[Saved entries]
***
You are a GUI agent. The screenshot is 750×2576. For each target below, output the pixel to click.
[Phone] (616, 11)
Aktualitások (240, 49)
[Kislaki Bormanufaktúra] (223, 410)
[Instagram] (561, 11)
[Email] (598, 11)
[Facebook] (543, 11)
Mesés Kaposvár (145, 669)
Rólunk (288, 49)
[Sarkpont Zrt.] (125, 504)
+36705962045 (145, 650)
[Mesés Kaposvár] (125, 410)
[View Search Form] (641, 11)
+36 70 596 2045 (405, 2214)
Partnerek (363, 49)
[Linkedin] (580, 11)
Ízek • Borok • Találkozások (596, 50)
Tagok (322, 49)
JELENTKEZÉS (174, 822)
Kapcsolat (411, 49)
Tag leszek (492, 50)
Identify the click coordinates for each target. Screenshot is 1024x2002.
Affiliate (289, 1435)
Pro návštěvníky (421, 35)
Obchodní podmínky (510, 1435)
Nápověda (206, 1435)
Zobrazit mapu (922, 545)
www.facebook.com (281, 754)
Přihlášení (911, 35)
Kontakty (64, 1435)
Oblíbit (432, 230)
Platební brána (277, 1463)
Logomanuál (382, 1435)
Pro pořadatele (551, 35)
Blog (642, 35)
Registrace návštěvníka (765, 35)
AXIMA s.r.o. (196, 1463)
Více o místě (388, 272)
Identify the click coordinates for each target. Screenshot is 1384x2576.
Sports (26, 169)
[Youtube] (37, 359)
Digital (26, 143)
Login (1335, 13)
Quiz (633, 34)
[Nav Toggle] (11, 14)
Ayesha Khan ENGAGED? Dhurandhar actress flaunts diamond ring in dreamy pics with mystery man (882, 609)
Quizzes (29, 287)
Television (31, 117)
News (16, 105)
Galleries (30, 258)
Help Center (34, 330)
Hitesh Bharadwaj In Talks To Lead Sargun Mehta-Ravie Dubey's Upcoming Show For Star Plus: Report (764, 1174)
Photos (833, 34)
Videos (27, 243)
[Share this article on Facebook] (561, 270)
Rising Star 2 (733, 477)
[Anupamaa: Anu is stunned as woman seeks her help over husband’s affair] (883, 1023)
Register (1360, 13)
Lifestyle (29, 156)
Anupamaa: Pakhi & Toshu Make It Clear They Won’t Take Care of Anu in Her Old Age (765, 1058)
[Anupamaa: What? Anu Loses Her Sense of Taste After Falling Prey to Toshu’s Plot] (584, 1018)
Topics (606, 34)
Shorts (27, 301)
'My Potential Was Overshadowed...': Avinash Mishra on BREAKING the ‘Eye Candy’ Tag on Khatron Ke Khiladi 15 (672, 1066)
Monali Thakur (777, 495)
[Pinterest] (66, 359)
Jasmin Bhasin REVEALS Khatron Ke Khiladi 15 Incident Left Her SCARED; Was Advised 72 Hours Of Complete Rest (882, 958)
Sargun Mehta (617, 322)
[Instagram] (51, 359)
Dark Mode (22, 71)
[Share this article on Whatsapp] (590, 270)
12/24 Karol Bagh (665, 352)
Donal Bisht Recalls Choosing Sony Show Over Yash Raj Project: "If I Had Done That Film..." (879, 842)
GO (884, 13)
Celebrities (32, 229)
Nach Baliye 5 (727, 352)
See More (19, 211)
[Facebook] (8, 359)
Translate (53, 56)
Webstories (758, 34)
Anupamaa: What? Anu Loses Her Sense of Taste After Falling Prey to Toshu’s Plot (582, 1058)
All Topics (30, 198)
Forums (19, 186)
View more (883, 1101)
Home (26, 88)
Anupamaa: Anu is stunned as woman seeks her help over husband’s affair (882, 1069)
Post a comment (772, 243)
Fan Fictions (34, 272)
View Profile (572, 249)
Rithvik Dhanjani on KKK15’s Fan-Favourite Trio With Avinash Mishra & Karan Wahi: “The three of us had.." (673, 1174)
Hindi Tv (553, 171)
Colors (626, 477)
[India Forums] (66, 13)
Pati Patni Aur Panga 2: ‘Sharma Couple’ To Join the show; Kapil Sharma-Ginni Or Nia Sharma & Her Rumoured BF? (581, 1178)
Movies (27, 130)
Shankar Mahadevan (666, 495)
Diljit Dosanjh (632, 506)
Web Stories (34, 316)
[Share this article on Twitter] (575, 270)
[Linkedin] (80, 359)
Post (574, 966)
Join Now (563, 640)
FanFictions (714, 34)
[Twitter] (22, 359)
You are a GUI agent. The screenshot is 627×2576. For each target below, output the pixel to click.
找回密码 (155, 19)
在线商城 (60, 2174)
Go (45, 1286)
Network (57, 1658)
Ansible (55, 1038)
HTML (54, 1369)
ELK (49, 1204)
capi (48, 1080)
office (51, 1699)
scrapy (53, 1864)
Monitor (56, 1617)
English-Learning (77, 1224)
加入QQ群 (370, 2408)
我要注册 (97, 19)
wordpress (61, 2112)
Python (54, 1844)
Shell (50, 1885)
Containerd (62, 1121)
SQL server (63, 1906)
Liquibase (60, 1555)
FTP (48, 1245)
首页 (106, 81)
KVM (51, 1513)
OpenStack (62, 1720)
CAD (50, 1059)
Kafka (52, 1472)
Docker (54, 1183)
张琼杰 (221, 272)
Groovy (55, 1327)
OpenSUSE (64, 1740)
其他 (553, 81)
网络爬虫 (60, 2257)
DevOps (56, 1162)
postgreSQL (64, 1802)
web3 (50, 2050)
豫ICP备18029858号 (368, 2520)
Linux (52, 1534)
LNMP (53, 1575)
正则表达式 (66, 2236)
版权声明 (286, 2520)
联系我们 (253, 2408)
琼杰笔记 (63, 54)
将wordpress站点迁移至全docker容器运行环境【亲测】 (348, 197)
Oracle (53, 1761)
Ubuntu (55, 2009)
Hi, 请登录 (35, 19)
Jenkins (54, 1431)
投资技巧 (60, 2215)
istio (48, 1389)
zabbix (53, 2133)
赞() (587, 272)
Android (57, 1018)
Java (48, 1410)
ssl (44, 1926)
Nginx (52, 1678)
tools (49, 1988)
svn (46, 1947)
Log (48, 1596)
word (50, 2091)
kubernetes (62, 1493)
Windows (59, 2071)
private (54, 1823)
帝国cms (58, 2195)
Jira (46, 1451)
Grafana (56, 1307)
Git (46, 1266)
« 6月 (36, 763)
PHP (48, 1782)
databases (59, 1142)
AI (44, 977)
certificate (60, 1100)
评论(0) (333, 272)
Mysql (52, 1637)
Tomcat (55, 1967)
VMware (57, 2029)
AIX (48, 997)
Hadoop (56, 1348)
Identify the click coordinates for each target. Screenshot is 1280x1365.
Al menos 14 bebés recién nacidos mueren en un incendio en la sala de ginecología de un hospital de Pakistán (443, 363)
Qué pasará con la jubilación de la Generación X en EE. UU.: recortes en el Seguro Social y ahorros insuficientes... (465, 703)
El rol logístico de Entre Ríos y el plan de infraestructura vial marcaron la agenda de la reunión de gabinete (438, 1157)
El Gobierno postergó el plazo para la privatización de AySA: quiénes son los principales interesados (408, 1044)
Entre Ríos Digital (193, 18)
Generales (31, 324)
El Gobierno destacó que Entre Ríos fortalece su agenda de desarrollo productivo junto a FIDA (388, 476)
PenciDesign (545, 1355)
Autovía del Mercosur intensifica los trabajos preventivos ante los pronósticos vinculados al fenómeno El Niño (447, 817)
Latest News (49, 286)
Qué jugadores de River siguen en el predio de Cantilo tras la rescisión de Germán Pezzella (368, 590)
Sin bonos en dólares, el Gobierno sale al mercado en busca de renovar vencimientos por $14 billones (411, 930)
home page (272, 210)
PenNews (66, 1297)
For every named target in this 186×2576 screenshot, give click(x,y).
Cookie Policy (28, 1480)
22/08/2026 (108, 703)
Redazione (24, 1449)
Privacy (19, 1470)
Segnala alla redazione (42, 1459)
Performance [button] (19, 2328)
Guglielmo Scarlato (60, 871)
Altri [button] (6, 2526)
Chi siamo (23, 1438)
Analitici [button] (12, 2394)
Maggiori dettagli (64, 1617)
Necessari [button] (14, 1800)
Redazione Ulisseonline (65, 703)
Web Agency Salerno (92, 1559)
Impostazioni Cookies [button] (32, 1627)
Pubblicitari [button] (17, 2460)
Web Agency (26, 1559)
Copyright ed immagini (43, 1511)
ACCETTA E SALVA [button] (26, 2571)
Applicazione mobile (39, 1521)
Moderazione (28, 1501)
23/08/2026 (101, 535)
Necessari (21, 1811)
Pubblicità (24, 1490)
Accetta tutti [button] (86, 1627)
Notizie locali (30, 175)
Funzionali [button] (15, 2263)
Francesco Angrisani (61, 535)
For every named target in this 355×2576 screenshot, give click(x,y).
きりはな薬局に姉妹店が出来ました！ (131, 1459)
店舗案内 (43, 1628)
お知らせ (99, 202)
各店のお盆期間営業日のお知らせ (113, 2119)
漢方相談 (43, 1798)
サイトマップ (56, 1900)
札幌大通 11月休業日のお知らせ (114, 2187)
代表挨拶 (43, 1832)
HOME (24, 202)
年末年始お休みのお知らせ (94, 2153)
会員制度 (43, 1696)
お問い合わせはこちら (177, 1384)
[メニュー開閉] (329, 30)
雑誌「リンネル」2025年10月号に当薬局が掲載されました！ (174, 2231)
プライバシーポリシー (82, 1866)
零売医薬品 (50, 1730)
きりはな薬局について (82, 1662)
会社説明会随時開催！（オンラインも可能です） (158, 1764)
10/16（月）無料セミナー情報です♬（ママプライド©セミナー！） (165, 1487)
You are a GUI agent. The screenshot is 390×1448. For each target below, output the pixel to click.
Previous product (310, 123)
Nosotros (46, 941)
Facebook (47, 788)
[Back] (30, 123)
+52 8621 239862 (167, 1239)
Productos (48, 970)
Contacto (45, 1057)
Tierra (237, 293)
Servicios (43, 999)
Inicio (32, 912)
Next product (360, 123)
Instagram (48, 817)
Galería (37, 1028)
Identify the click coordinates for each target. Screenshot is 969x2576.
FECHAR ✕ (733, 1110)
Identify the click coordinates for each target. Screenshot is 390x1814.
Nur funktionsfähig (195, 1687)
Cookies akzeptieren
***
> What the task asks:
Once you find the line with "SQL server (63, 1906)" above, print it and every line after it up to and including the line with "将wordpress站点迁移至全docker容器运行环境【亲测】 (348, 197)", exactly as written and nothing else.

> Solution:
SQL server (63, 1906)
Liquibase (60, 1555)
FTP (48, 1245)
首页 (106, 81)
KVM (51, 1513)
OpenStack (62, 1720)
CAD (50, 1059)
Kafka (52, 1472)
Docker (54, 1183)
张琼杰 (221, 272)
Groovy (55, 1327)
OpenSUSE (64, 1740)
其他 (553, 81)
网络爬虫 (60, 2257)
DevOps (56, 1162)
postgreSQL (64, 1802)
web3 (50, 2050)
豫ICP备18029858号 (368, 2520)
Linux (52, 1534)
LNMP (53, 1575)
正则表达式 (66, 2236)
版权声明 (286, 2520)
联系我们 (253, 2408)
琼杰笔记 (63, 54)
将wordpress站点迁移至全docker容器运行环境【亲测】 (348, 197)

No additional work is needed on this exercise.